Q: Does the Grant require local matching funds? Where do those funds come from?
Answer: The MNRTF program, created in 1975, requires a minimum of 25 percent of the acquisition price as matching fund sharing. The landowners will donate that percentage from the final established price. No Eaton County funds were pledged for this project.
Q: When will the Park be open and running?
Answer: The Eaton County Parks Commission will develop a long range development strategy to determine priorities, facilities, fund sources and programs prior to any commitment for operation. Detailed property description, a 40 year title search, environmental impact report and appropriate closing documents will require appropriate time to complete the transaction, along with the secondary appraisal.

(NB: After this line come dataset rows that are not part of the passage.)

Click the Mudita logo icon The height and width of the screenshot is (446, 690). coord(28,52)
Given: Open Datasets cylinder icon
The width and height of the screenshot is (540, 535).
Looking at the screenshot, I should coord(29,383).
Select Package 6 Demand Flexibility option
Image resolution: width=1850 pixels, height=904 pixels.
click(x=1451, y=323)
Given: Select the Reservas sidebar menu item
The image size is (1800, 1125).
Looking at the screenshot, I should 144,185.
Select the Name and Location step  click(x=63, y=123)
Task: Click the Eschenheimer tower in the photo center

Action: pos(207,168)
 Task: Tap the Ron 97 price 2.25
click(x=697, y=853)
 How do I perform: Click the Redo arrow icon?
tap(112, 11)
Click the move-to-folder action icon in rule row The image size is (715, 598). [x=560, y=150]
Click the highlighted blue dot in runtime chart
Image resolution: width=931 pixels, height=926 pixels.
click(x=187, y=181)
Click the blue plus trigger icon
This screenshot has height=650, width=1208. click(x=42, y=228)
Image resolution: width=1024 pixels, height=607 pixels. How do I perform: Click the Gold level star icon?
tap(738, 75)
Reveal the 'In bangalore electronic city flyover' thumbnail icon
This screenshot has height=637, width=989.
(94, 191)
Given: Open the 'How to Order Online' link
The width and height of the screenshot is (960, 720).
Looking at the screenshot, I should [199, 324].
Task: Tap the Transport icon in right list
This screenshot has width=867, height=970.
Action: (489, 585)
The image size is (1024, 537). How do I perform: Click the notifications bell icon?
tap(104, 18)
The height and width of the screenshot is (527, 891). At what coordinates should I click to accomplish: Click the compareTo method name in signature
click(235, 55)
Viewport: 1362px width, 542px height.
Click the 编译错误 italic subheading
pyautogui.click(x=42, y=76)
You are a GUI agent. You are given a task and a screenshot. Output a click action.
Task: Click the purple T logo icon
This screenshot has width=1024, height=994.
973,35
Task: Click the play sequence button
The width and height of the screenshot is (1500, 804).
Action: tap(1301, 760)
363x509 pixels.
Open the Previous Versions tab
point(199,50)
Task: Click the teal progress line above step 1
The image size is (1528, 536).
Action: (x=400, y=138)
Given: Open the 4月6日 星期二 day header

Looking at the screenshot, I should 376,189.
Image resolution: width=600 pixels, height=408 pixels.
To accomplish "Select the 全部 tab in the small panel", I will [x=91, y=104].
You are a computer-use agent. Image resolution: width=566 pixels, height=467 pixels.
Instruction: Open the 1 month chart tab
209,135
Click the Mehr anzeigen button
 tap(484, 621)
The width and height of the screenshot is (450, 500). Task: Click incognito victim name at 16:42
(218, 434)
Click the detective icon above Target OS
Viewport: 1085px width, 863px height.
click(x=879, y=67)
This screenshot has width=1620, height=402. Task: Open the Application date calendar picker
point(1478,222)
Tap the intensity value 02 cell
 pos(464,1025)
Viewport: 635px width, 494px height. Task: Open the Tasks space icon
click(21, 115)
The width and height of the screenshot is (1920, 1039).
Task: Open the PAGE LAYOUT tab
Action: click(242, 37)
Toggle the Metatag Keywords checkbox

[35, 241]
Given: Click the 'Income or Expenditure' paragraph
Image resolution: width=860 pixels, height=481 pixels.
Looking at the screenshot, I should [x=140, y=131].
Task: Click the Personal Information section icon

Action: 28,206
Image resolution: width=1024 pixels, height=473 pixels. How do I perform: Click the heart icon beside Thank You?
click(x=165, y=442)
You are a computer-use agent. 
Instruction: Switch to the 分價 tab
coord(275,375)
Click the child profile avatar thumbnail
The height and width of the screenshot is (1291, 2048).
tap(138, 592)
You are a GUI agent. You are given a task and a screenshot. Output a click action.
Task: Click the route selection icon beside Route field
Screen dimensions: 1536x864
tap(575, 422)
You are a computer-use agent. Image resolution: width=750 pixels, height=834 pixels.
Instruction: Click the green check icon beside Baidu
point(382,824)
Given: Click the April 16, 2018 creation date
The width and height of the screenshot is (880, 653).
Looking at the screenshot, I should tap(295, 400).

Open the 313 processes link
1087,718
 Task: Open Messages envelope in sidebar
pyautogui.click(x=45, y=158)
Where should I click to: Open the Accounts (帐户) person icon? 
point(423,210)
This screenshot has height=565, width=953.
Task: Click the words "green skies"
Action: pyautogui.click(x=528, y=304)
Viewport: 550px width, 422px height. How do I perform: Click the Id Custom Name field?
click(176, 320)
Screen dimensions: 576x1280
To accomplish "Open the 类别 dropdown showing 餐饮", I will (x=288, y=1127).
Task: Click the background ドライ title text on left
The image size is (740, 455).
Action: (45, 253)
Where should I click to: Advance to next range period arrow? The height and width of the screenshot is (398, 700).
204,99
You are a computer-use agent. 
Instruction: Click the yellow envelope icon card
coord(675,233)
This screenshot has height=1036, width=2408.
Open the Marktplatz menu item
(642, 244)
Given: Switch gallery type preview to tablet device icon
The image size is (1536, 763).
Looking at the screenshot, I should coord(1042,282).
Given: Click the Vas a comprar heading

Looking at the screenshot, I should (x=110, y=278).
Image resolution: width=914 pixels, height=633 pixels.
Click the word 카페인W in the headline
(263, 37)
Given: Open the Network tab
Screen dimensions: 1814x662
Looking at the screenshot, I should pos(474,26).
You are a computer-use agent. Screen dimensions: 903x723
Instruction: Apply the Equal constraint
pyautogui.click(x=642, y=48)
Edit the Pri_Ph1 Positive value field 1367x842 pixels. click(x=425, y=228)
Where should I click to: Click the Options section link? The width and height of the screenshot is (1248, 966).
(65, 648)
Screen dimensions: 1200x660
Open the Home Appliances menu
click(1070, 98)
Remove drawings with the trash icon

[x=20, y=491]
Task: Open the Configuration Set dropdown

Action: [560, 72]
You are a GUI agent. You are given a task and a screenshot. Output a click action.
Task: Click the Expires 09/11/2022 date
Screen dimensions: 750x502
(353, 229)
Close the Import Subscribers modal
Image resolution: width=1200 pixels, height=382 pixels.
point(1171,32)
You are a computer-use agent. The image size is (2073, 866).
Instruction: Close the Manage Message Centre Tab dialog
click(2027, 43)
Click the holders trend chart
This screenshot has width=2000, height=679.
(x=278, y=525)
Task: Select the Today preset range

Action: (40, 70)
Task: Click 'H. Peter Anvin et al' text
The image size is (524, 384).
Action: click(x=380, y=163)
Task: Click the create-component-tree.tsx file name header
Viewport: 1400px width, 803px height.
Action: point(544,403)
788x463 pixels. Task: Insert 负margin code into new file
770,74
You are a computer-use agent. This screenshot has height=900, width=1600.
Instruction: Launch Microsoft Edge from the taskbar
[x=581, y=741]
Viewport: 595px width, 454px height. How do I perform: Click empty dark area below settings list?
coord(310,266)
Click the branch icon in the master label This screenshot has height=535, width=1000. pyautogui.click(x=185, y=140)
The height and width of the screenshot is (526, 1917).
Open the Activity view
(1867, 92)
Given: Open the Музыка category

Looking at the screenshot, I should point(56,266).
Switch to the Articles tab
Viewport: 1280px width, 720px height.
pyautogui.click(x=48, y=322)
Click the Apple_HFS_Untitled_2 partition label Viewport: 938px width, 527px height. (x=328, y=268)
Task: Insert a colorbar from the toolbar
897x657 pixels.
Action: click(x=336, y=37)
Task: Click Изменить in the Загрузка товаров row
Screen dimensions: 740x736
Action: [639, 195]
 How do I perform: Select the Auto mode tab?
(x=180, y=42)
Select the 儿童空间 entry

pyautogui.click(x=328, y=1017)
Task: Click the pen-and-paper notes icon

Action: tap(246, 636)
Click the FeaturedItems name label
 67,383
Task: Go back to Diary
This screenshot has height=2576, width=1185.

Q: What activities are planned for the Park?
Answer: A 2010 Feasibility Study was completed by the Eaton County Commission that indicated potential users for boating, fishing, swimming, hiking, camping, winter sports, playgrounds, sports complex fields trials, picnic areas, biking, nature study, wildlife habitat and assorted other uses.
Q: How will these activities be paid for?
Answer: Similar to the 10 year development plan at the Grand Ledge Lincoln Brick Park and the 5 year plan at Potterville’s Fox Park, each facility will be developed in phases when financial support is available. Specific user groups already have expressed interest in assisting with development projects. Innovative contracts will be sought, along with gifts, grants, donations, estate transfers, private turn-key operations, inter-agency projects, long term easements, leasing and reserve funds will all be on the table. Like the Chinese proverb that “the longest journey starts with the first step”, Crandell Lake will be developed “one step at a time”.
Q: Why did MNRTF like this project?
Answer: It will be the largest public access lake within a 30-40 mile radius and will provide recreational opportunities for tourism and enable residents easy travel to enjoy the benefits without having to travel several hours to have similar experiences. The region will add a major contributor to the agriculture and commercial business bases and provide new customers and revenue to the adjacent communities.
Q: Can the County afford to operate another Park?
Answer: With proper planning, patience and support, yes! New partnerships will be formed to utilize the expertise to have the Grant fulfill its potential. With a gradual economic recovery, management opportunities will surface. When that happens, Eaton County becomes an option for resident and a destination for visitors.
Q: What is the formula for success of the Park?
Answer: Public support, continued interest, community commitments, dedicated user organizations, restored public funding, fully utilizing existing support programs, corporate and foundation resources and political will to succeed through responsible leadership. All of those components exist in Eaton County.